Support Long-Term Change

Evidence shows that preventing or treating obesity earlier in life reduces the risk for some chronic diseases and cancers, saves patients and the government on costly healthcare spending, and leads to improved long-term health outcomes.

Why Treating Obesity First Works

Obesity causes pathophysiological changes — including chronic low-grade inflammation, insulin resistance, dyslipidemia, and hormonal dysregulation — that increase disease risk.

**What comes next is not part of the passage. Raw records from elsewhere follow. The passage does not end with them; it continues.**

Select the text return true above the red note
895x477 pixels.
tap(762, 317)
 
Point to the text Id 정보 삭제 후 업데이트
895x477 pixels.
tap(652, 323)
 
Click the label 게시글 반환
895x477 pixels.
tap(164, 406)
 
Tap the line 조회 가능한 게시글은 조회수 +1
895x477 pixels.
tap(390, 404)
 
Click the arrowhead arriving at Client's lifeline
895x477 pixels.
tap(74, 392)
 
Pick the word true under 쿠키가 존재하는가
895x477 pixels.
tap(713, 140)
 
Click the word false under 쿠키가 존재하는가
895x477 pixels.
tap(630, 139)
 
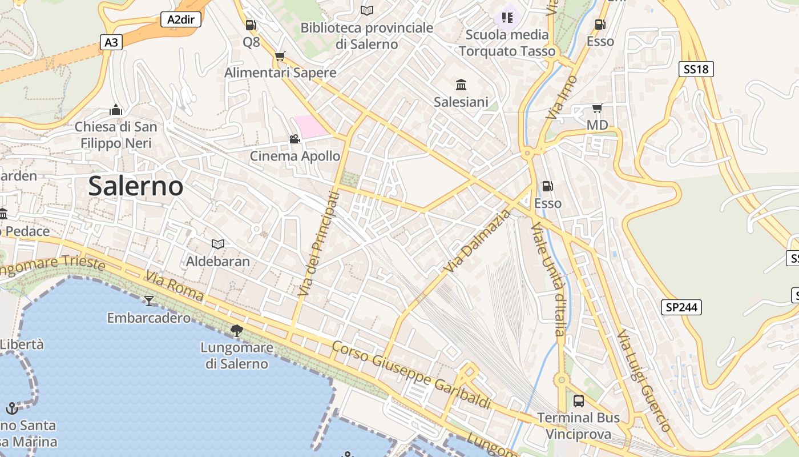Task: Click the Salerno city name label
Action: coord(136,186)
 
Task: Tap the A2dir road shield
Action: coord(180,19)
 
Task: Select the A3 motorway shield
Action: coord(112,42)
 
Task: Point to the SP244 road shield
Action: coord(682,307)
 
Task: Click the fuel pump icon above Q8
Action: coord(251,25)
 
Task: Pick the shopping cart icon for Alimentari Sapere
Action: coord(280,56)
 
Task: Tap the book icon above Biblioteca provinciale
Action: coord(367,11)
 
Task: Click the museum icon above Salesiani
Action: coord(461,86)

Obesity directly contributes to type 2 diabetes, cardiovascular disease, hypertension, stroke, osteoarthritis, nonalcoholic fatty liver disease, and at least 13 cancers.¹ ² ³

Clinical trials demonstrate that losing 10–15% of body weight can help people with obesity and type 2 diabetes achieve remission or significantly improve blood sugar control – often reducing or eliminating the need for glucose-lowering medications.

People with obesity have 30–80% higher healthcare costs than those with a healthy weight, largely due to treating obesity-related chronic diseases. Across the U.S., obesity adds hundreds of billions of dollars to healthcare spending each year.  

Major medical organizations recognize obesity as a chronic disease driven by many factors – including genetics, hormones, metabolism, environment, and social determinants of health. These mechanisms biologically defend against excess weight and make weight regain more likely without ongoing treatment.

Treating obesity before other chronic diseases develop reduces lifetime medication use, hospitalizations, disability, and healthcare spending. Studies show it is much more cost-effective when obesity is addressed early rather than after multiple comorbidities develop.¹⁰ ¹¹

  

As medicine continues to evolve, we will embrace new breakthroughs while staying true to the OMA’s founding belief: holistic, patient-first care is essential to addressing the root causes of obesity.